• **Problem**
Every line containing the string "circle" is to be copied from the records.

=== Information ===

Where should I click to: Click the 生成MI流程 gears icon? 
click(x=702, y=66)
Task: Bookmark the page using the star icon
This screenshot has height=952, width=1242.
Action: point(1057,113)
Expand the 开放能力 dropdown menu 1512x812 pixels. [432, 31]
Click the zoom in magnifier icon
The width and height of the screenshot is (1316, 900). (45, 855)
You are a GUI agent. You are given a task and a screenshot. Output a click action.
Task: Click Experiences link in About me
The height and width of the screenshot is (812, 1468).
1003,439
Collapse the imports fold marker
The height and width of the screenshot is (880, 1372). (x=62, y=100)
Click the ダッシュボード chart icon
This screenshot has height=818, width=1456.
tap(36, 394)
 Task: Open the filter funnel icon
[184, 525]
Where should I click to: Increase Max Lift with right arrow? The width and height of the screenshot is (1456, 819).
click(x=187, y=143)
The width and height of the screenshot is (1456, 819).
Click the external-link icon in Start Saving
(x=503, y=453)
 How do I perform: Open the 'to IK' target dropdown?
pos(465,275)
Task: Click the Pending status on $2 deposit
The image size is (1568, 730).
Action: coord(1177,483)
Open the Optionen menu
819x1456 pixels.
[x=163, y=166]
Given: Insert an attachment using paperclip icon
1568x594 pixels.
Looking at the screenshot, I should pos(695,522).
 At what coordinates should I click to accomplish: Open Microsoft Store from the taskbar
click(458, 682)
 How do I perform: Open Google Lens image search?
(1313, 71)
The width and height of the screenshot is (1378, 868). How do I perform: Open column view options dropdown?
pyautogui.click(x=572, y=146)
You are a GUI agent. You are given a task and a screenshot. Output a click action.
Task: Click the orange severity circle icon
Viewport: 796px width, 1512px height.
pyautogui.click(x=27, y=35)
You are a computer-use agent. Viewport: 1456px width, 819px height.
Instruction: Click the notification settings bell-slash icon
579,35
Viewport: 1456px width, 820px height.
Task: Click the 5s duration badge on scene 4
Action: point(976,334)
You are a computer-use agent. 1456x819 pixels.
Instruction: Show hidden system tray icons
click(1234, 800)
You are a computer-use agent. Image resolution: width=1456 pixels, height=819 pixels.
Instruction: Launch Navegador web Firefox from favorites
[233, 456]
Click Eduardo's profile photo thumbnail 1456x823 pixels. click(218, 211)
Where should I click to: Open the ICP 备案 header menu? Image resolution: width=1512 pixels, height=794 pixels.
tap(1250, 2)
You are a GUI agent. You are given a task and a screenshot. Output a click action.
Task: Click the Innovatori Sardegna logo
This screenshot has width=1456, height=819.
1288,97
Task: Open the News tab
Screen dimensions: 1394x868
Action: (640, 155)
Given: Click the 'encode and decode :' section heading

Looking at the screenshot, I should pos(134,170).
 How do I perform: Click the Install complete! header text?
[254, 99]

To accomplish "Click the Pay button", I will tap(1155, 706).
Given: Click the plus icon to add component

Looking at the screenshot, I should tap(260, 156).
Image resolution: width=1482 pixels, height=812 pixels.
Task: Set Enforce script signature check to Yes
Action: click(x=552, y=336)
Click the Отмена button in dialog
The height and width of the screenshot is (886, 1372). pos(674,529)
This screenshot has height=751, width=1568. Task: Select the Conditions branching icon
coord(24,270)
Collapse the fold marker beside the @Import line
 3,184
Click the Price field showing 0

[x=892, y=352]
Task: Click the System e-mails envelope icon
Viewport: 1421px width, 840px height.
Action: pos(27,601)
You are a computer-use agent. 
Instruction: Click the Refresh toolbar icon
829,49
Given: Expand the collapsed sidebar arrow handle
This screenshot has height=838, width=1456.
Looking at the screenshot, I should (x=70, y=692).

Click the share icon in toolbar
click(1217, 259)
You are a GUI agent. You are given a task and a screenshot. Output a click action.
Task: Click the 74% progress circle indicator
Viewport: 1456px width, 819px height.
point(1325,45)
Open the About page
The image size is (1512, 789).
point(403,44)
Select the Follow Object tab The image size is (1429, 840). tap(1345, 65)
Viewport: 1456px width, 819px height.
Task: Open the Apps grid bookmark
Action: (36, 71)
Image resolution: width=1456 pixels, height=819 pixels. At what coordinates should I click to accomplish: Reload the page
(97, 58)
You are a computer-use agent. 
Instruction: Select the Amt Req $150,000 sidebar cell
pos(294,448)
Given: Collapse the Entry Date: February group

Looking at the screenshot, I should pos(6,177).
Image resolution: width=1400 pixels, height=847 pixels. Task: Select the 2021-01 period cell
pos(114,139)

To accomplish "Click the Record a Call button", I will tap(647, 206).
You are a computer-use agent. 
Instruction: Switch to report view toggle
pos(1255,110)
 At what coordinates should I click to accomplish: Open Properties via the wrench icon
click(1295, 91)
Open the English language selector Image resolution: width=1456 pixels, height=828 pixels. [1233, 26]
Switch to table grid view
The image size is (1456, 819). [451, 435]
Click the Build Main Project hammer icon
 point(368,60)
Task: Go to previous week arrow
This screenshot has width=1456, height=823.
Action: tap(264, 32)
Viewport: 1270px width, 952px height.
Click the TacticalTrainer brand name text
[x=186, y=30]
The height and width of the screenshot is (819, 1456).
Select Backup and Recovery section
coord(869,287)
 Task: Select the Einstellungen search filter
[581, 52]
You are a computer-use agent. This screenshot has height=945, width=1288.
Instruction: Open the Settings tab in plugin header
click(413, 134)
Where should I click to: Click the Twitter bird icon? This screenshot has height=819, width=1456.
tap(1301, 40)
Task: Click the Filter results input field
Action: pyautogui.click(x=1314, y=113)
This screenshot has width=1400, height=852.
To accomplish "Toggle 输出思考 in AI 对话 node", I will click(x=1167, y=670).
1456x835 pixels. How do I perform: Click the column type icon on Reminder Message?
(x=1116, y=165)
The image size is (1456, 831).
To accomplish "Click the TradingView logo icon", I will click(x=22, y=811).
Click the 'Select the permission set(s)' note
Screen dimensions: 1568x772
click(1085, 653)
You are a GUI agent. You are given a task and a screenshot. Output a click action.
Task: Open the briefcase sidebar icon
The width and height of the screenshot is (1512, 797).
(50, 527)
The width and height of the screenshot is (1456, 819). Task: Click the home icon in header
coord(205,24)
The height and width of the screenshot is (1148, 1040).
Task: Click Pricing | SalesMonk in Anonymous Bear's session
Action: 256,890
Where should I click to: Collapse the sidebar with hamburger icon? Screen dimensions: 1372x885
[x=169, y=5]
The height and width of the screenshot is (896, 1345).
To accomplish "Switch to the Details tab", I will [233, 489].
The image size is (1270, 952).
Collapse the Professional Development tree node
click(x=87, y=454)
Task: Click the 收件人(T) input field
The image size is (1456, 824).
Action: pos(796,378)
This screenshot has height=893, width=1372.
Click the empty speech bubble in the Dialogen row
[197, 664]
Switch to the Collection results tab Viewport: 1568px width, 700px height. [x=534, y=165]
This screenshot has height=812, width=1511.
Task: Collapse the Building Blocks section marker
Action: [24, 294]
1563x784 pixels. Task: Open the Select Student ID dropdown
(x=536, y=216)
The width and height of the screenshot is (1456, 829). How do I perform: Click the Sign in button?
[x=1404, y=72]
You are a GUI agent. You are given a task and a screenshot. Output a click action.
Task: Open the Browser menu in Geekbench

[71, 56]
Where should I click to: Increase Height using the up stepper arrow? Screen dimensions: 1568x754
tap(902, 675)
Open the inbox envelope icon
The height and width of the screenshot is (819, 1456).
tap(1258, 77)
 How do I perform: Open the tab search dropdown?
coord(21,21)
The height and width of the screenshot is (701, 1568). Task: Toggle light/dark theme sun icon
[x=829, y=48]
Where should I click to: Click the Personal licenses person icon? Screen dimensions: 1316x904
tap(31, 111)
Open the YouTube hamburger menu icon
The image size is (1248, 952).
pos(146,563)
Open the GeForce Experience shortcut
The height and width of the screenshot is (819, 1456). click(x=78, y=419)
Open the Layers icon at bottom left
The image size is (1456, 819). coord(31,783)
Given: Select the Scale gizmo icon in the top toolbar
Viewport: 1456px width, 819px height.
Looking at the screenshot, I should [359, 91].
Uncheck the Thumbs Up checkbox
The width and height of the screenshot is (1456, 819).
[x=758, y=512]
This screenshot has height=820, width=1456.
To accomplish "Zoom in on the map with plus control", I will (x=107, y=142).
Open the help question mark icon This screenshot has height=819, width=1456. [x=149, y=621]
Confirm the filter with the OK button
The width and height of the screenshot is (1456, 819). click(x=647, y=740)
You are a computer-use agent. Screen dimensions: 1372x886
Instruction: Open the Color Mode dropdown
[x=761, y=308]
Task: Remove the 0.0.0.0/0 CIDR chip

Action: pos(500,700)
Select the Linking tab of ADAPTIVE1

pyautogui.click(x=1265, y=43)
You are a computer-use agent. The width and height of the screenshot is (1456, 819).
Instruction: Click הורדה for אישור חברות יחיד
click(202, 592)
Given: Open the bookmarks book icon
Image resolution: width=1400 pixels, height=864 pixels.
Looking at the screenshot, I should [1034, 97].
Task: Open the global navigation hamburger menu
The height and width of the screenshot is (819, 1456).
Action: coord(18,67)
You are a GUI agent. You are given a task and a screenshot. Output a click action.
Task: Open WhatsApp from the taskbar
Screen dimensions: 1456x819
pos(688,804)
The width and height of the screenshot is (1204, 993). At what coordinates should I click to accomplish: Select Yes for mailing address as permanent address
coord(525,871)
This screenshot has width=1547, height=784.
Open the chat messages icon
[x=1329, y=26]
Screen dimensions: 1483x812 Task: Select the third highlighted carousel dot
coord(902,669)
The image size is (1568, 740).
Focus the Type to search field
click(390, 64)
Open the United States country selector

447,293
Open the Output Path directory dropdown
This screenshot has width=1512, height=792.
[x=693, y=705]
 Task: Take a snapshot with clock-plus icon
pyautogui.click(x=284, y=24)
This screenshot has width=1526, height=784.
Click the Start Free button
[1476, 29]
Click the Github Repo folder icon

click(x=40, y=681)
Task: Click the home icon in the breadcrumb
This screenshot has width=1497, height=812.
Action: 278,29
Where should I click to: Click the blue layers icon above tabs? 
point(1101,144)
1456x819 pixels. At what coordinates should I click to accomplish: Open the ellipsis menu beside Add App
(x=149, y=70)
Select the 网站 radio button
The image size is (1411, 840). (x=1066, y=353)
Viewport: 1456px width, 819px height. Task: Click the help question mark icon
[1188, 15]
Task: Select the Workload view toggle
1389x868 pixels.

===

• **Output of the task**
Task: Click the orange severity circle icon
Task: Click the 74% progress circle indicator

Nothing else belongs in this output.